Literature DB >> 18509327

Pharmacogenetic pathway analysis of docetaxel elimination.

S D Baker1, J Verweij, G A Cusatis, R H van Schaik, S Marsh, S J Orwick, R M Franke, S Hu, E G Schuetz, V Lamba, W A Messersmith, A C Wolff, M A Carducci, A Sparreboom.   

Abstract

The purpose of this study was to evaluate the affinity of docetaxel for 14 transporter proteins and assess the functional significance of 17 variants in five genes involved in drug elimination. Among the transfected models investigated, OATP1B3 (SLCO1B3) was identified as the most efficient influx transporter for docetaxel. None of the observed genotypes (SLCO1B3, ABCB1, and ABCC2) was related with docetaxel clearance in 92 white patients (P > 0.17).
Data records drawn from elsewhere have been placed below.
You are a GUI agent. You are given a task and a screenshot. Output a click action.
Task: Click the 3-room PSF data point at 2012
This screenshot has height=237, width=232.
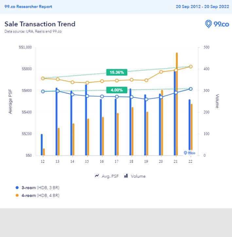43,91
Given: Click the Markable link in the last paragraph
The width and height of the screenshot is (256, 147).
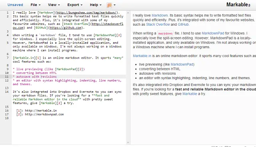Looking at the screenshot, I should tap(190, 94).
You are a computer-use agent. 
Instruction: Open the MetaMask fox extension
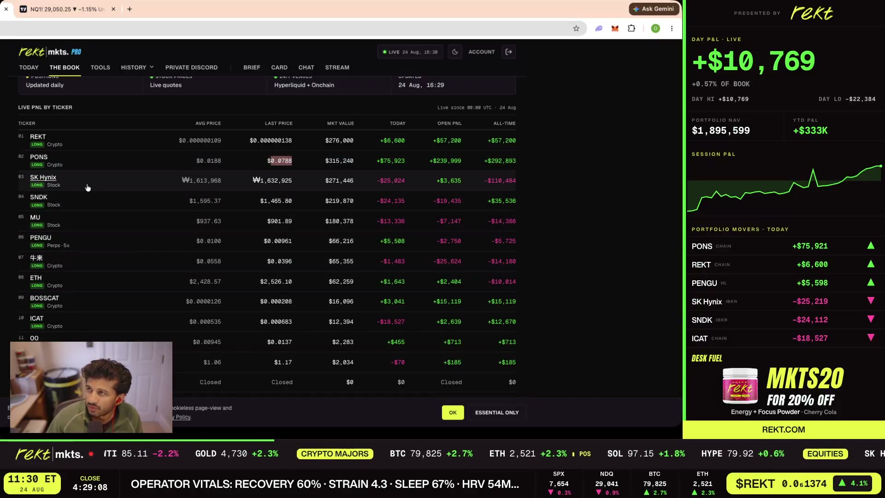click(x=615, y=29)
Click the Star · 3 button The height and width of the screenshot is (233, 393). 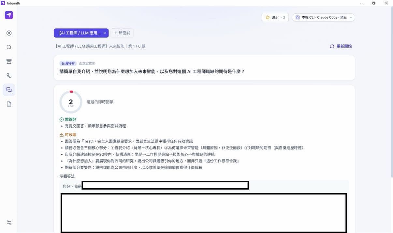click(275, 17)
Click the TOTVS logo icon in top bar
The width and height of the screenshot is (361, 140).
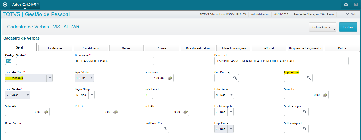click(x=5, y=5)

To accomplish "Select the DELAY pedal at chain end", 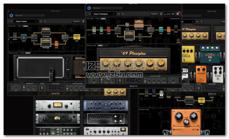I will [x=176, y=28].
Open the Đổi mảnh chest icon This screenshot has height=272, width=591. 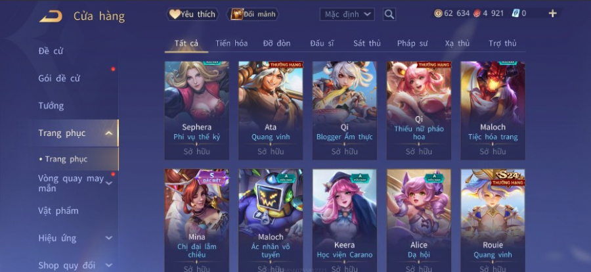[x=236, y=14]
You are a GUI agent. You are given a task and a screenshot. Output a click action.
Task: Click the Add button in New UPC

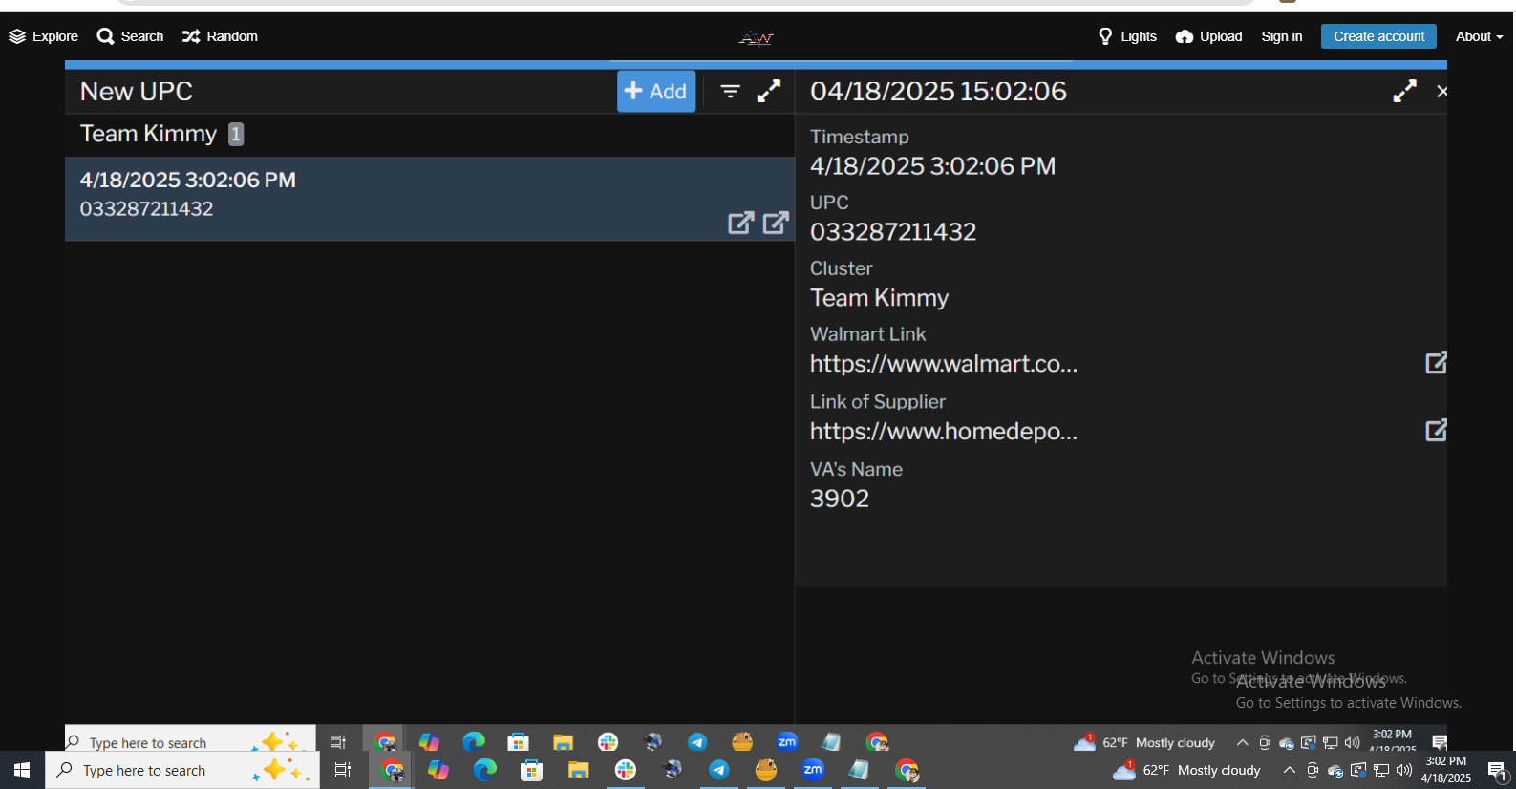pyautogui.click(x=655, y=92)
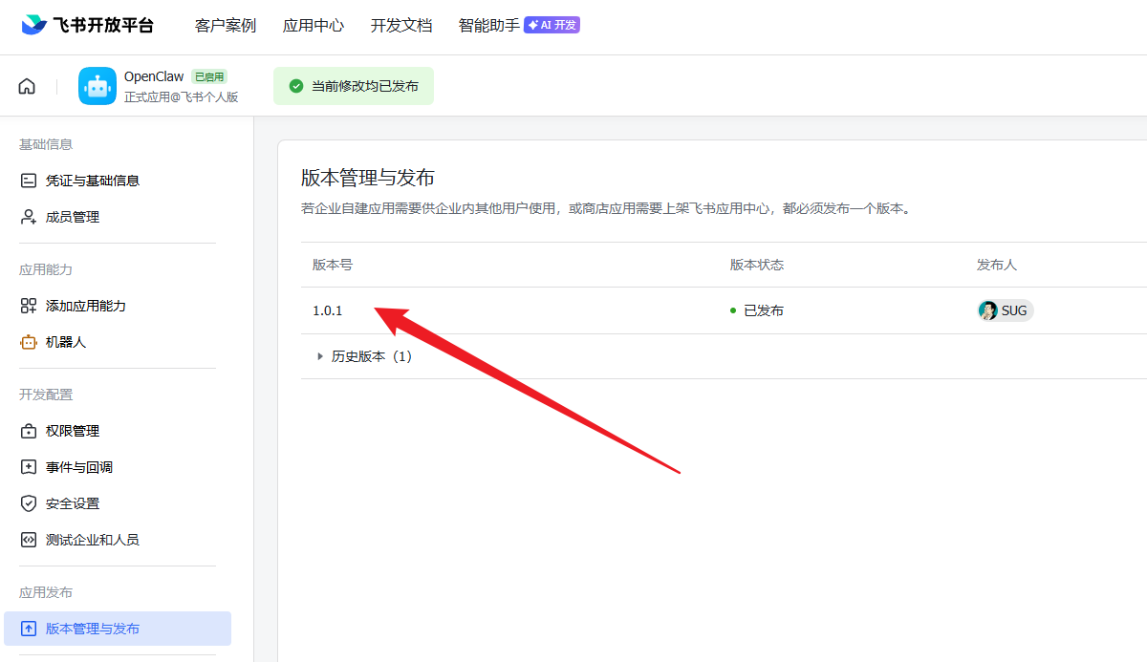Click the OpenClaw robot app icon
This screenshot has height=662, width=1147.
97,86
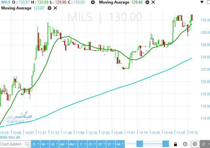Open the W (weekly) period dropdown
The height and width of the screenshot is (148, 210).
(x=45, y=144)
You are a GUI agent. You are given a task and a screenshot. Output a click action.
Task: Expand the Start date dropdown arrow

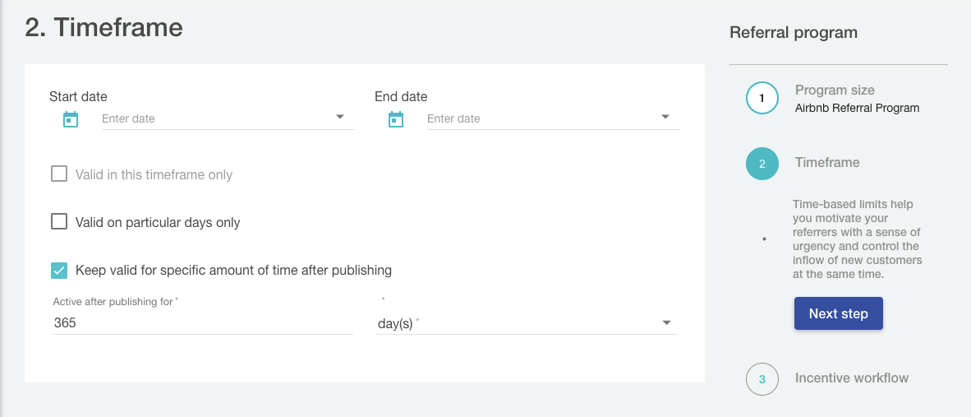point(340,118)
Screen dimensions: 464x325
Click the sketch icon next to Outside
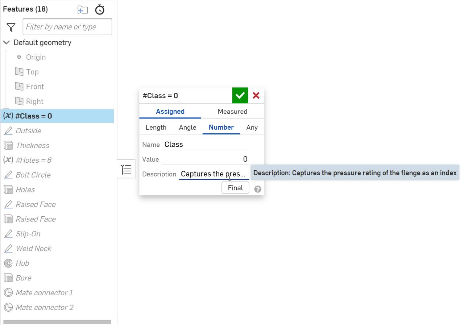(8, 130)
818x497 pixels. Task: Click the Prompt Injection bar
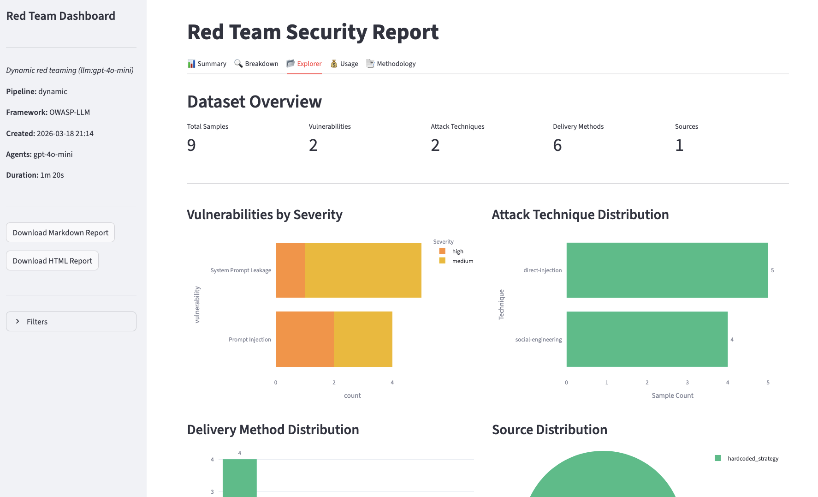pos(333,339)
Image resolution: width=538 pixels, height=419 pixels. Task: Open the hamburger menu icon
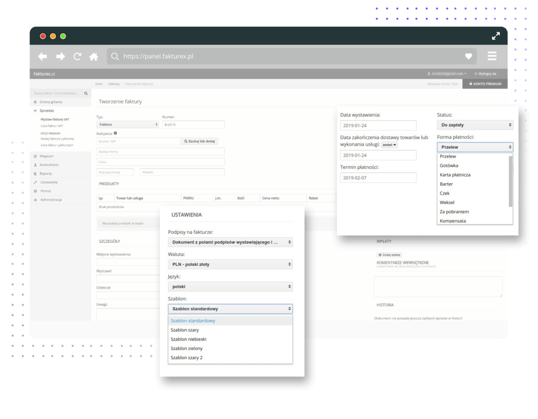tap(492, 56)
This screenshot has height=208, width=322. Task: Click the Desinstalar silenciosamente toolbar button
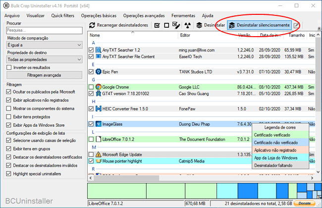tap(259, 25)
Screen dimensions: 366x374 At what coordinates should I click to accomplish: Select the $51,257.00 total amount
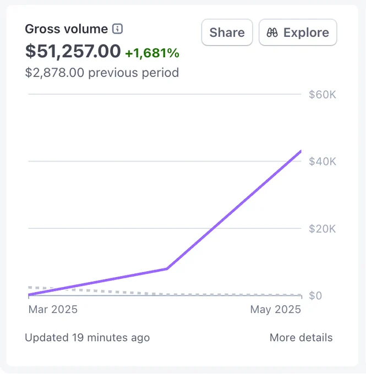(73, 51)
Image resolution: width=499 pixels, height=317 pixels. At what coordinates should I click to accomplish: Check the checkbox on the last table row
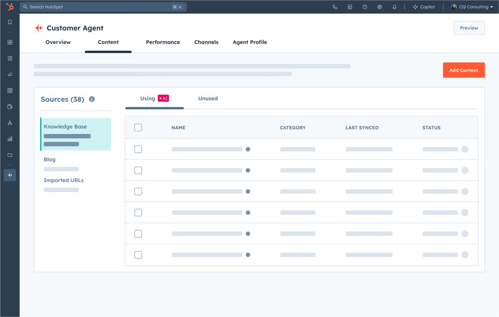tap(138, 255)
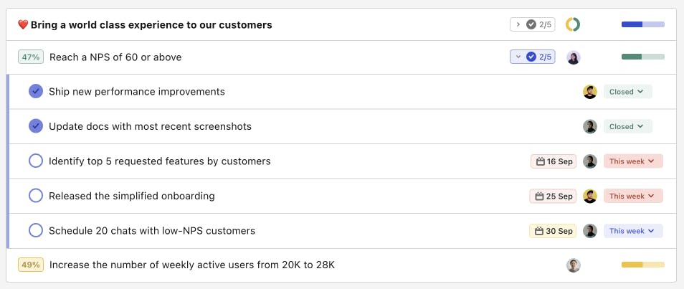
Task: Click the 49% badge on weekly active users
Action: pyautogui.click(x=31, y=265)
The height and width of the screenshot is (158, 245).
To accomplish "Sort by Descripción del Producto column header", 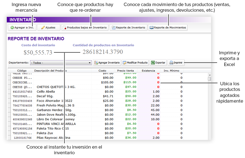I will point(51,71).
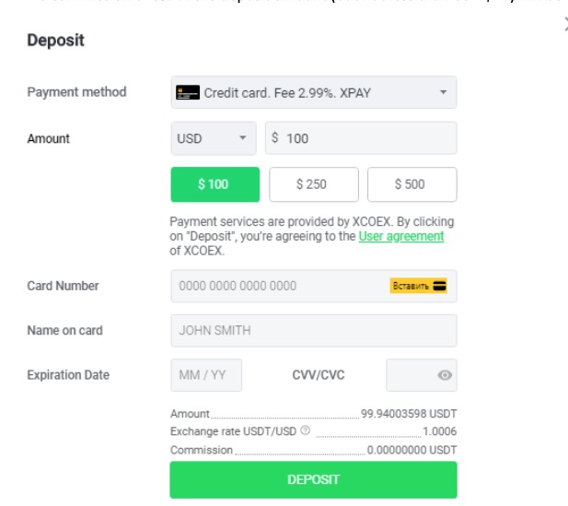The image size is (568, 506).
Task: Open the Payment method dropdown
Action: click(314, 92)
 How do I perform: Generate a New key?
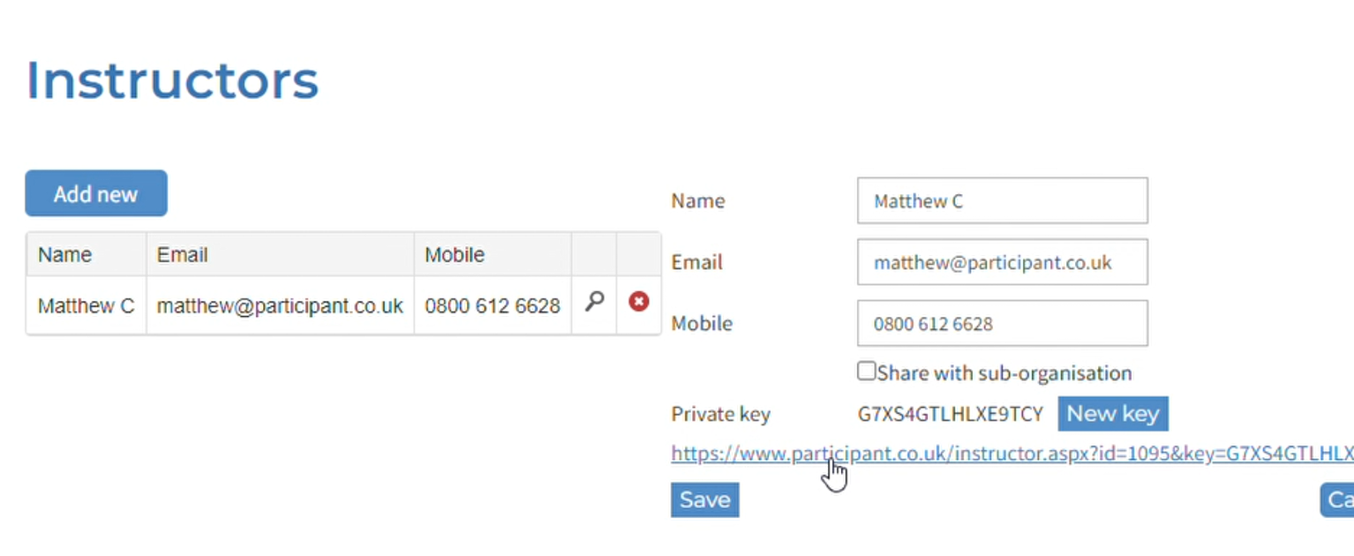[1113, 414]
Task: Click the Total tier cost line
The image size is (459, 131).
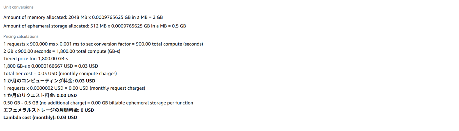Action: pyautogui.click(x=60, y=73)
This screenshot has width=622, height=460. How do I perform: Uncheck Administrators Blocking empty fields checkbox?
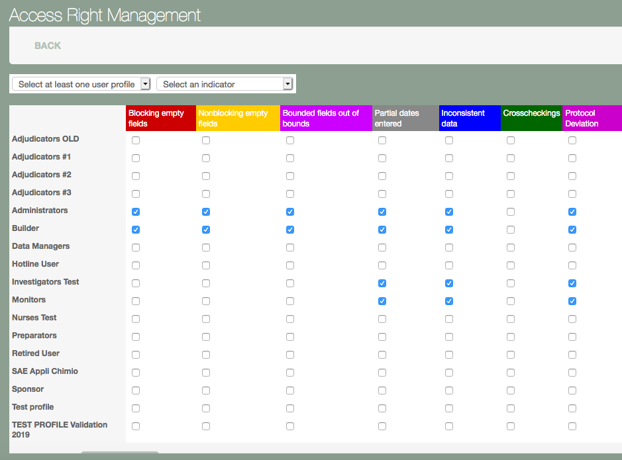pos(136,212)
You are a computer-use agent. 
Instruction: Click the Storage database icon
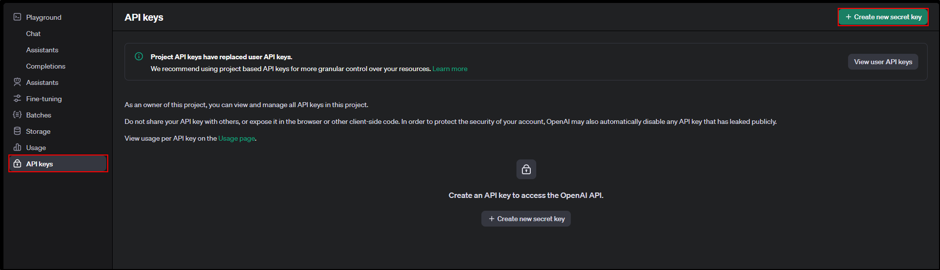(x=17, y=131)
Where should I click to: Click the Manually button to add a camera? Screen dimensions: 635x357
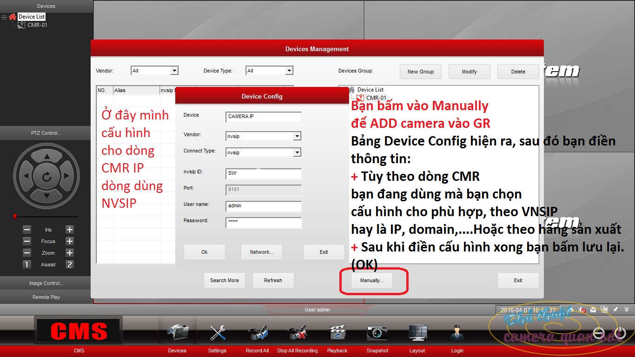pos(372,280)
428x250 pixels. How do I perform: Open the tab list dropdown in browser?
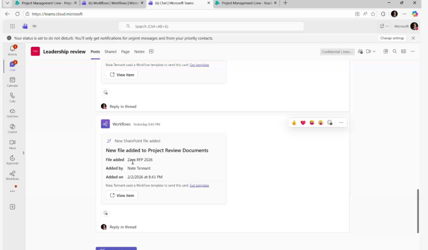pos(7,3)
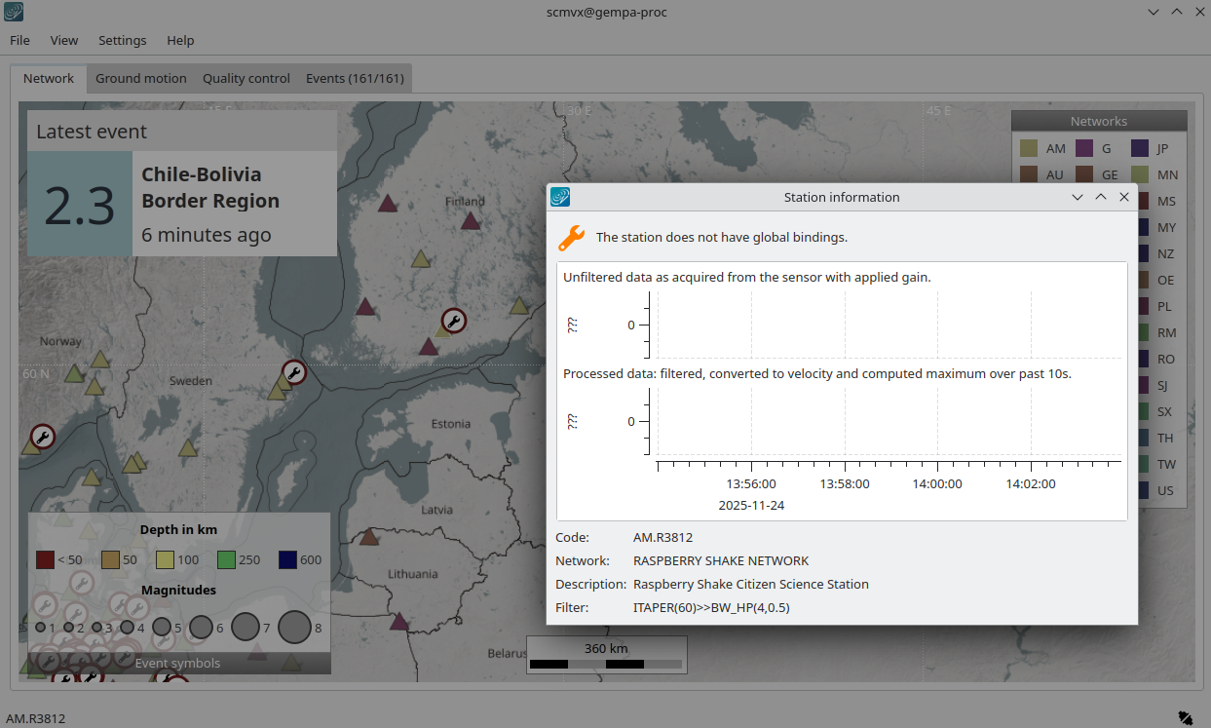Open the File menu
This screenshot has height=728, width=1211.
tap(19, 40)
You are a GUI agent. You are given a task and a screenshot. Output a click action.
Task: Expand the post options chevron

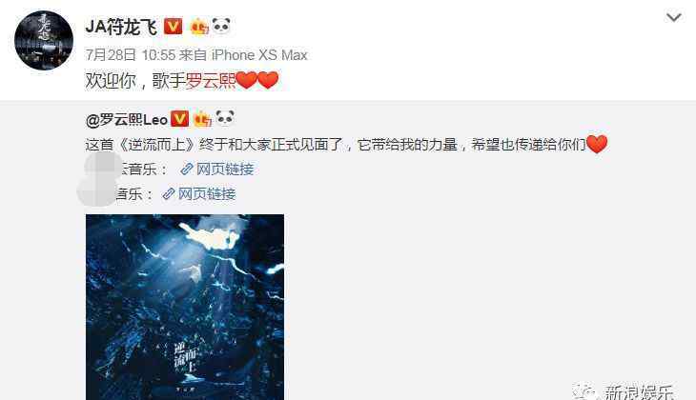tap(674, 18)
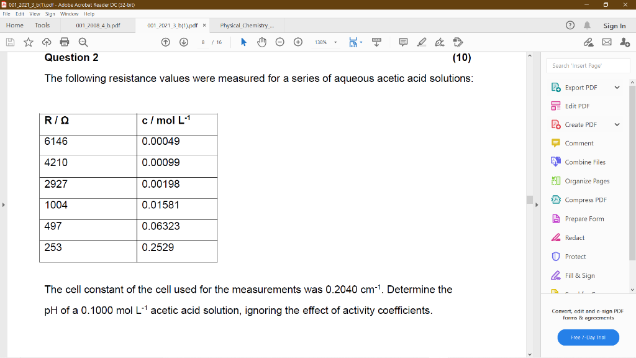Click Sign In link

click(x=614, y=25)
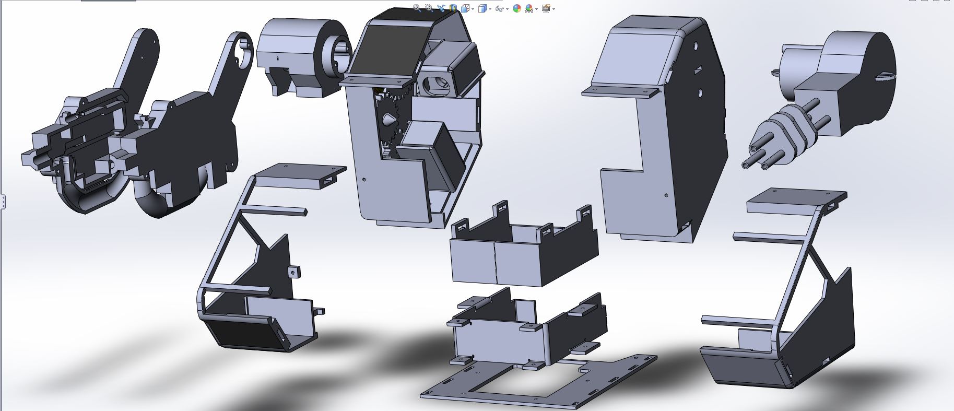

However, the simultaneous presence of the CYP3A4*1B and CYP3A5*1A alleles was associated with a 64% increase in docetaxel clearance (P = 0.0015), independent of both sex and CYP3A activity (as determined using the erythromycin breath test). This haplotype was also associated with increased midazolam clearance in another population (P = 0.0198). An analysis of the CYP3A locus among CEPH-HapMap samples revealed that CYP3A4*1B is present exclusively among a subset of CYP3A5 expressors. Therefore, future studies should first stratify the population on the basis of CYP3A5 genotype and then compare CYP3A activity between individuals with and without the CYP3A4*1B allele.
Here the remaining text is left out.